To validate the expression levels of the miRNAs involved in SCLC, RT-qPCR was performed on 36 miRNA sequences from the SCLC tissues and the corresponding normal tissues (Fig. 3). Of these 36 miRNAs, 6 miRNAs and the corresponding miRNA*s were identified, including hsa-miR-29a-3p and hsa-miR-29a-5p, and hsa-miR-30a-3p and hsa-miR-30a-5p (Fig. 2A). This indicates that the mature miRNA and corresponding miRNA* exhibit similar expression patterns and are important in SCLC. The results revealed similar abundance profiles with Solexa sequencing and RT-qPCR analysis; they indicated that hsa-miR-21-5p was upregulated in the SCLC tissues. However, a few differences regarding the ratio (LC/NT) between RT-qPCR and Solexa sequencing were identified; for example, the ratio of hsa-miR-224-3p was 4.24 with sequencing data, but the RT-qPCR ratio was only 3.64, possibly since different data normalization protocols of the two methods were provided. The sequencing was normalized to the whole abundance of all miRNAs sequenced by Solexa, while the RT-qPCR was normalized to the expression levels of U6 sRNA.

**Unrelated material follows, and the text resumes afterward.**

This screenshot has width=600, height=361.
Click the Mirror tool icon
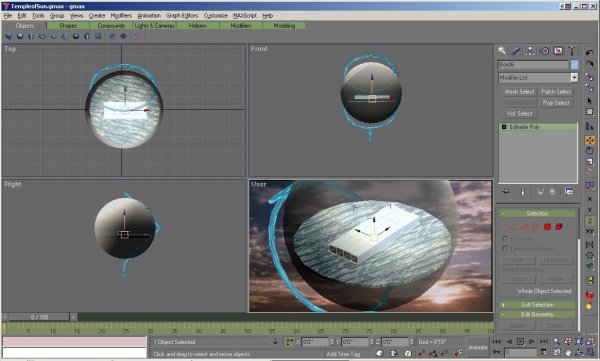(x=590, y=245)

Figure 3 Validation of differential expression microRNAs extracted from small cell lung cancer tissues (LC) and normal tissues (NT) by reverse transcription-quantitative polymerase chain reaction (RT-qPCR). The expression levels of micro (mi)RNAs were normalized to the level of U6 short (s)RNA in the two sRNA libraries. The miRNA expression levels of normal tissues were used as a control and expression levels were arbitrarily set to 1.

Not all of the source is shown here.